INFORMATION SUPPLIED -

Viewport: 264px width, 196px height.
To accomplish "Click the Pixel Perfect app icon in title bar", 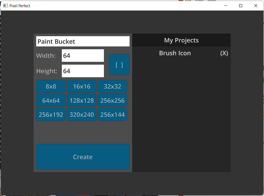I will tap(5, 6).
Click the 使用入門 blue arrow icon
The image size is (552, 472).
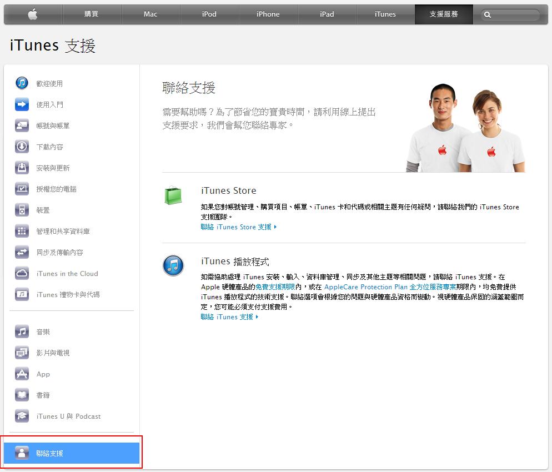click(22, 104)
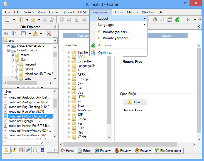Click the Save disk icon in toolbar
This screenshot has height=161, width=204.
click(x=45, y=20)
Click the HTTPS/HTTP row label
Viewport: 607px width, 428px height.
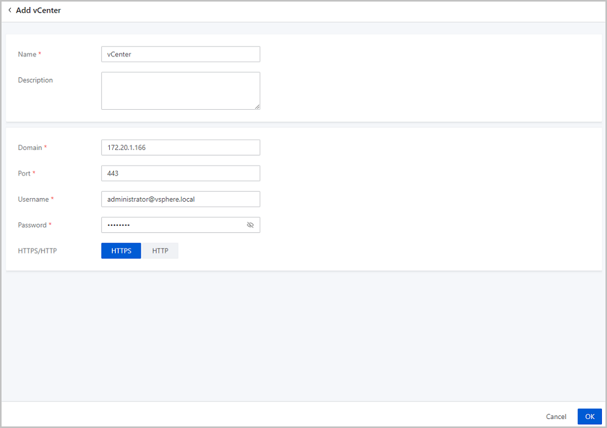37,251
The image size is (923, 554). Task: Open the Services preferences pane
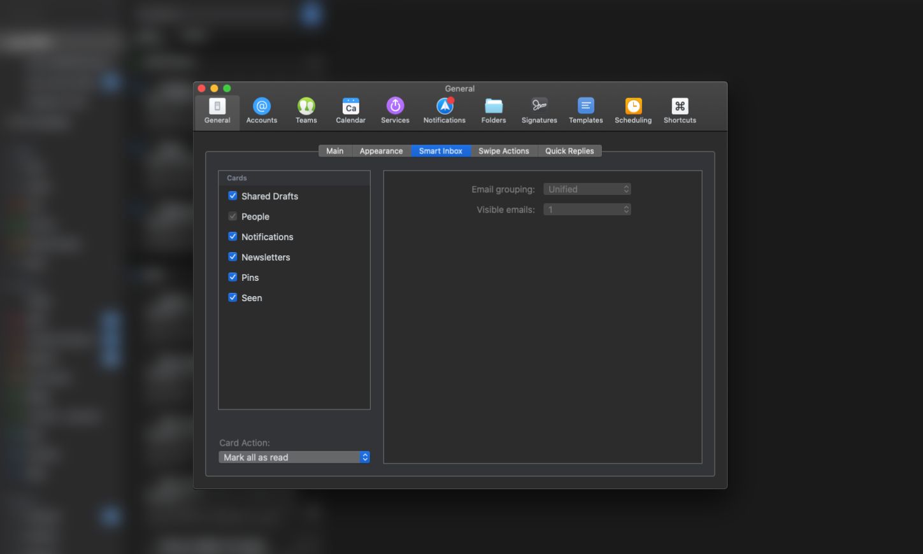pyautogui.click(x=395, y=110)
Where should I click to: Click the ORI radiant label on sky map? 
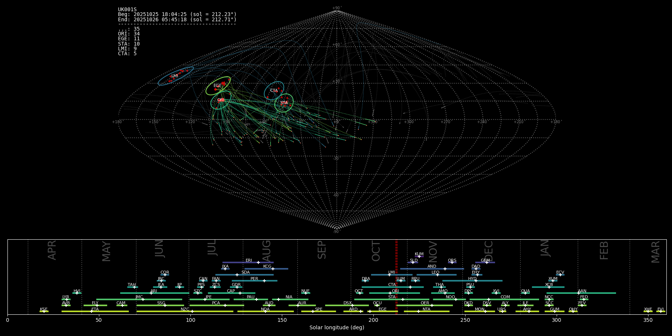point(221,100)
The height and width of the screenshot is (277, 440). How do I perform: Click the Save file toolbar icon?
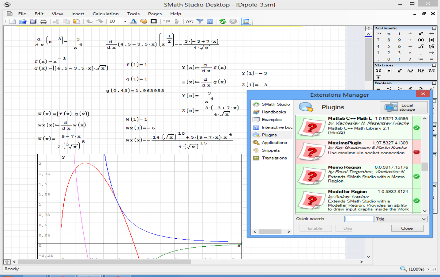tap(33, 21)
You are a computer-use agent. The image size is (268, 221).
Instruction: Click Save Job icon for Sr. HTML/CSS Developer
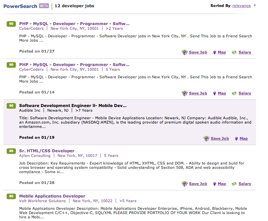185,184
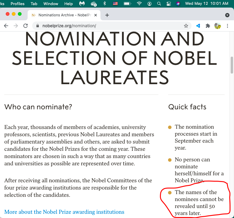Image resolution: width=234 pixels, height=218 pixels.
Task: Click the browser back arrow
Action: click(x=6, y=26)
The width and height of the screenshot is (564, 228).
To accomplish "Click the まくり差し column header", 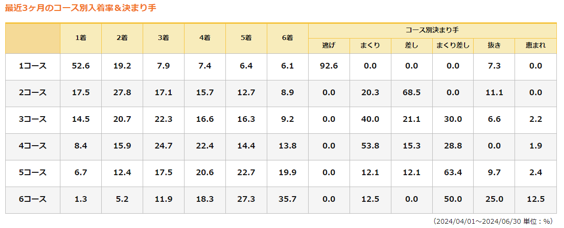I will [x=453, y=46].
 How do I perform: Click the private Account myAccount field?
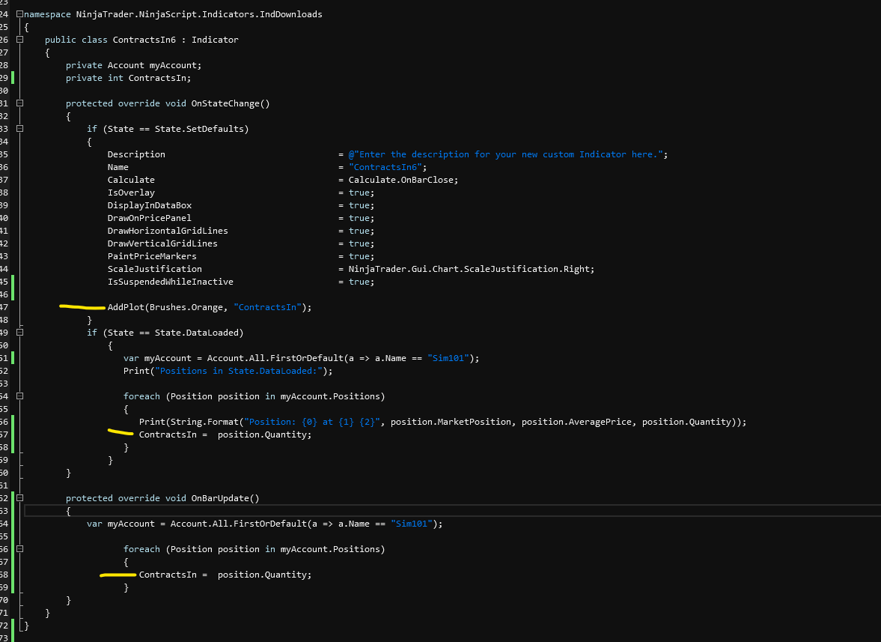133,65
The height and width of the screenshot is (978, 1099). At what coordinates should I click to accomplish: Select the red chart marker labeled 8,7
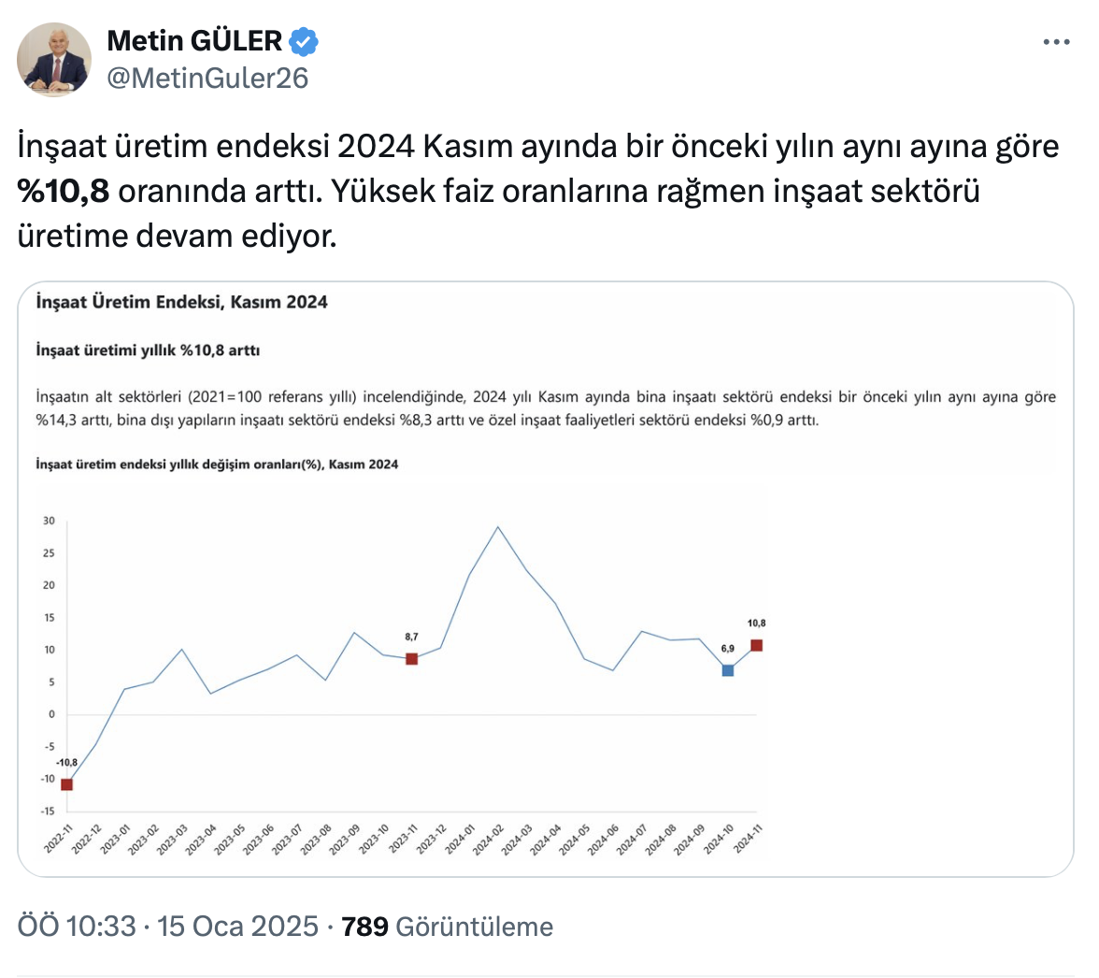coord(411,658)
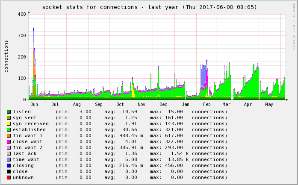Click the dark green listen legend swatch
The image size is (298, 185).
click(9, 112)
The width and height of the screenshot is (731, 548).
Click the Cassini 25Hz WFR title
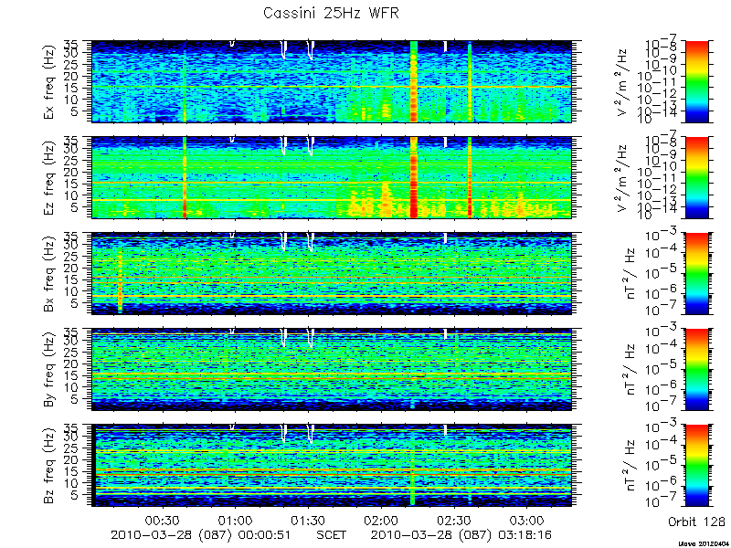click(331, 13)
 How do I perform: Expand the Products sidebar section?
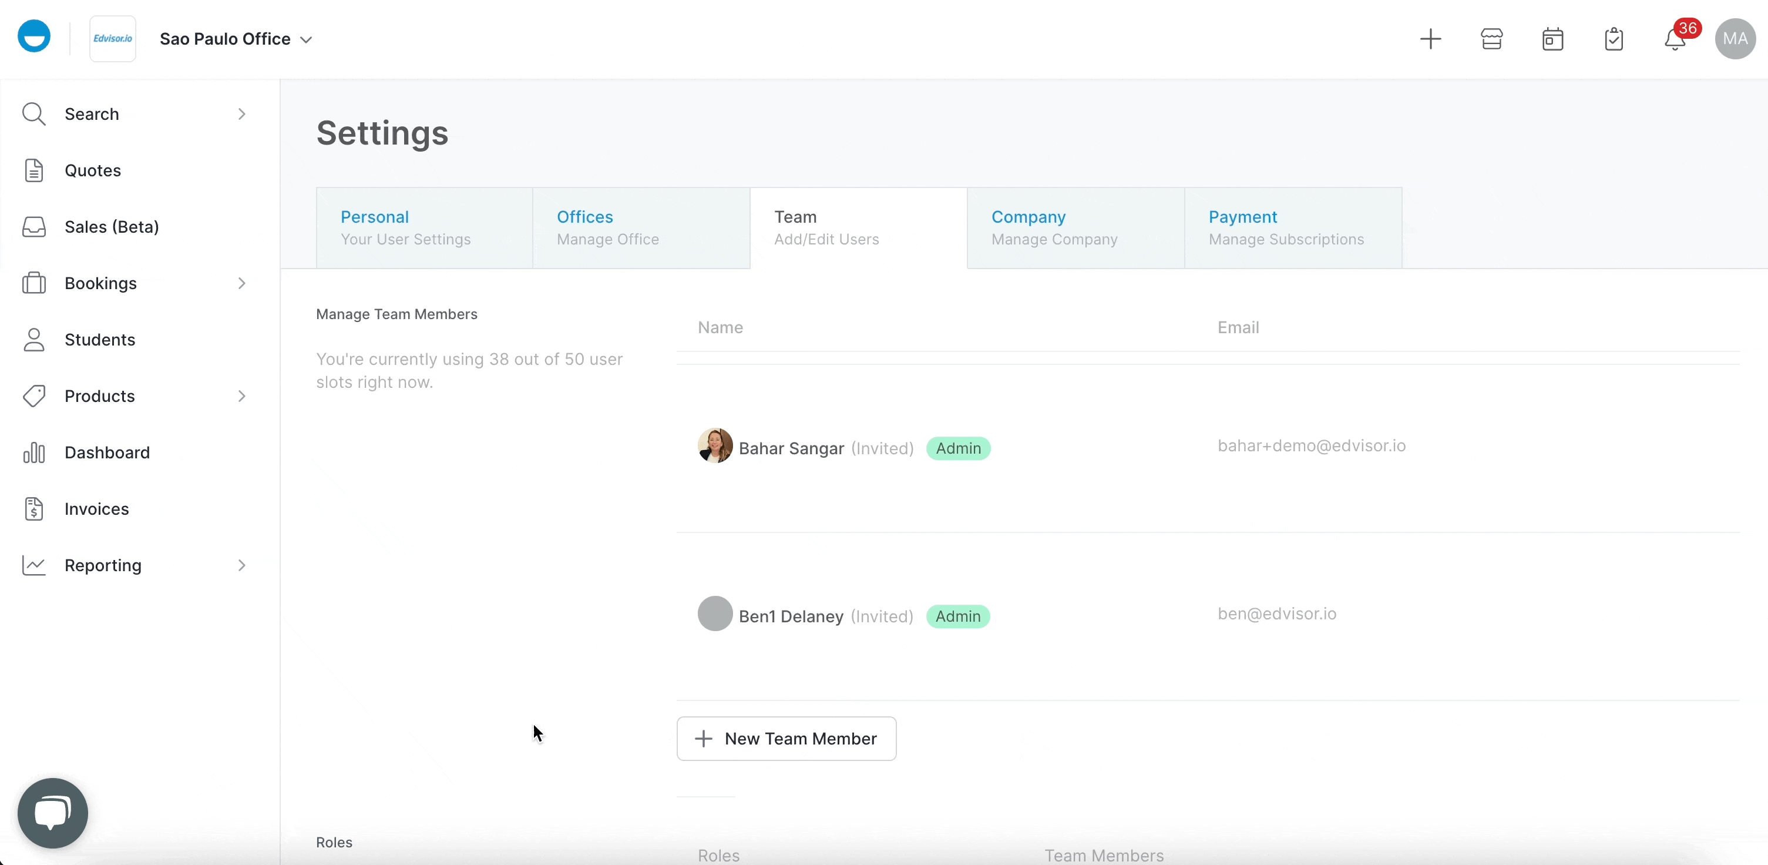[241, 396]
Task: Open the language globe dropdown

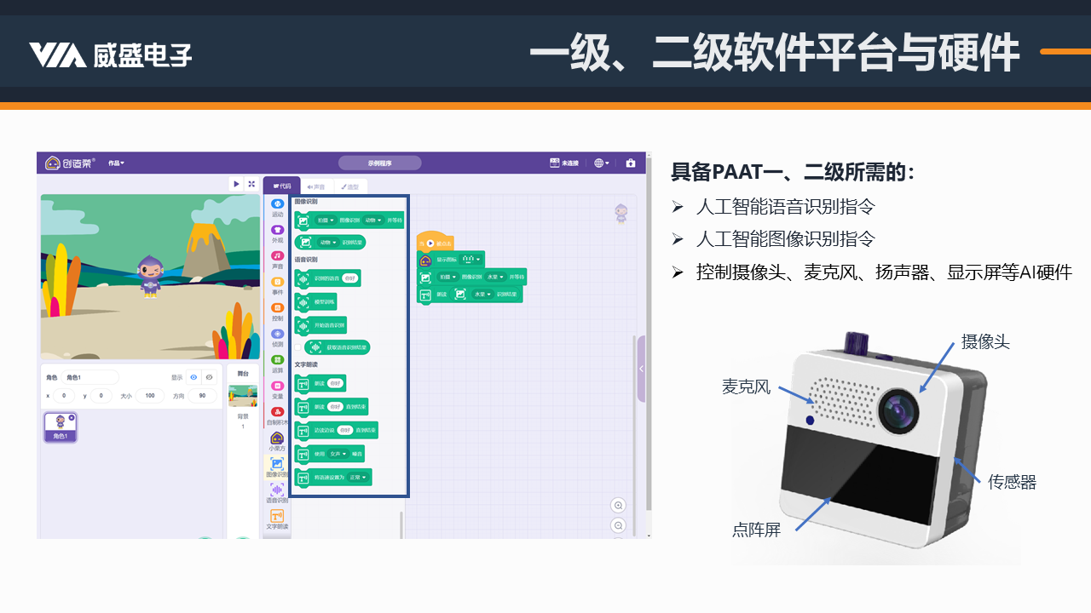Action: pos(599,163)
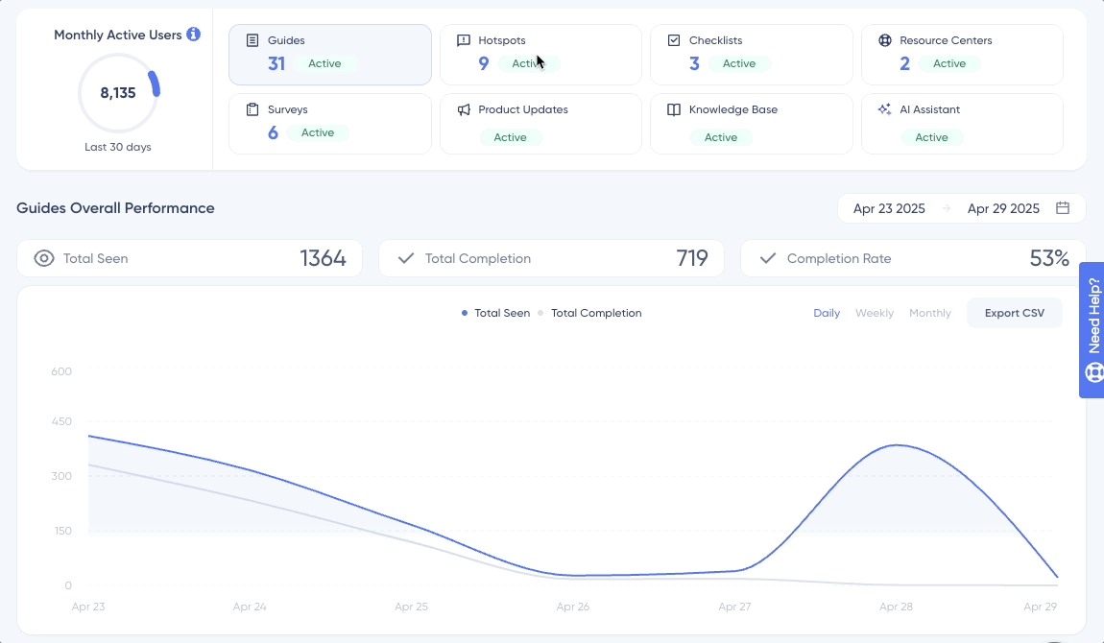The width and height of the screenshot is (1104, 643).
Task: Open the Knowledge Base book icon
Action: (x=674, y=109)
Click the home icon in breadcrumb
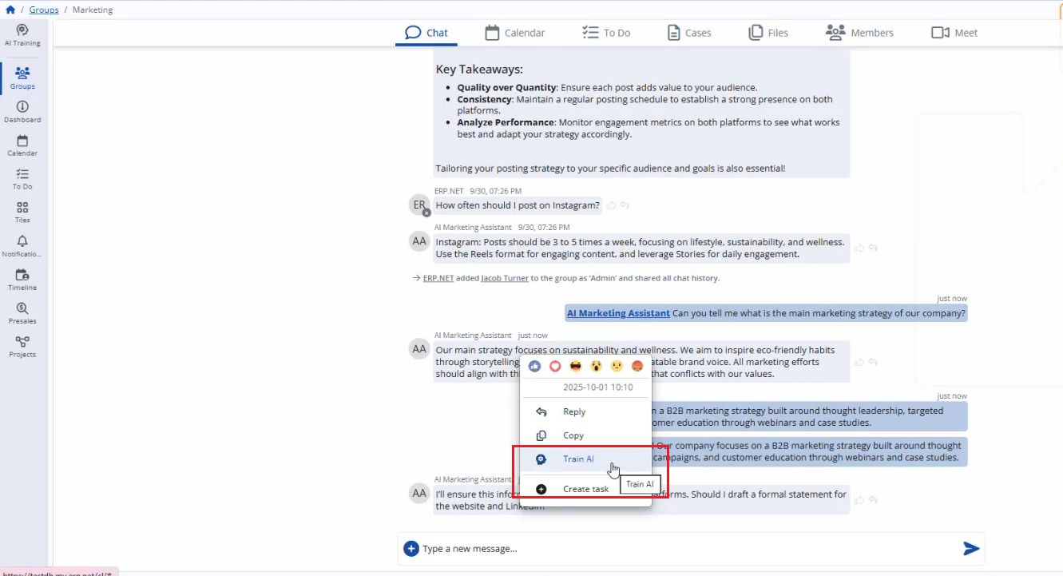 10,10
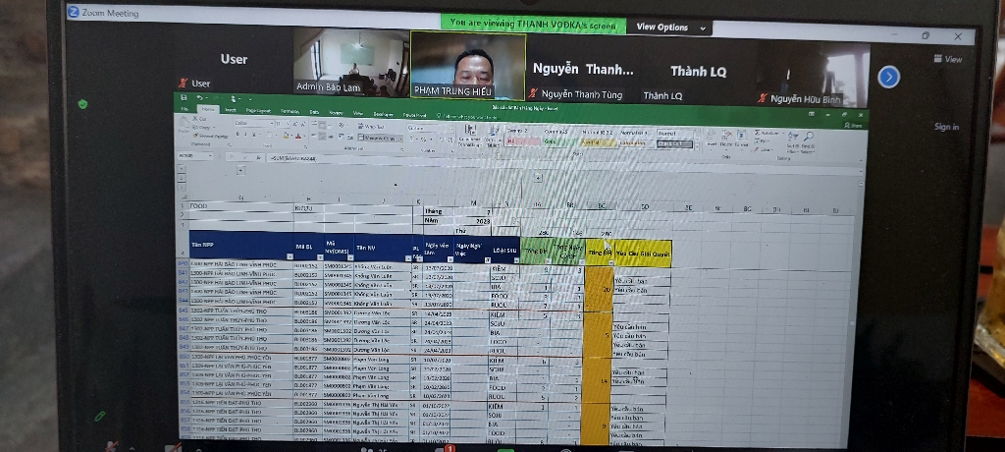The width and height of the screenshot is (1005, 452).
Task: Open the Excel Home tab
Action: 208,110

REQUIREMENT -
Please print everything from the line containing "Where should I" down to the line containing "tap(33, 21)", both included, and leave the pictures out.

RESPONSE -
Where should I click to: Click the ORI radiant label on sky map? 
point(221,100)
The height and width of the screenshot is (277, 440). How do I perform: Click the Save file toolbar icon?
tap(33, 21)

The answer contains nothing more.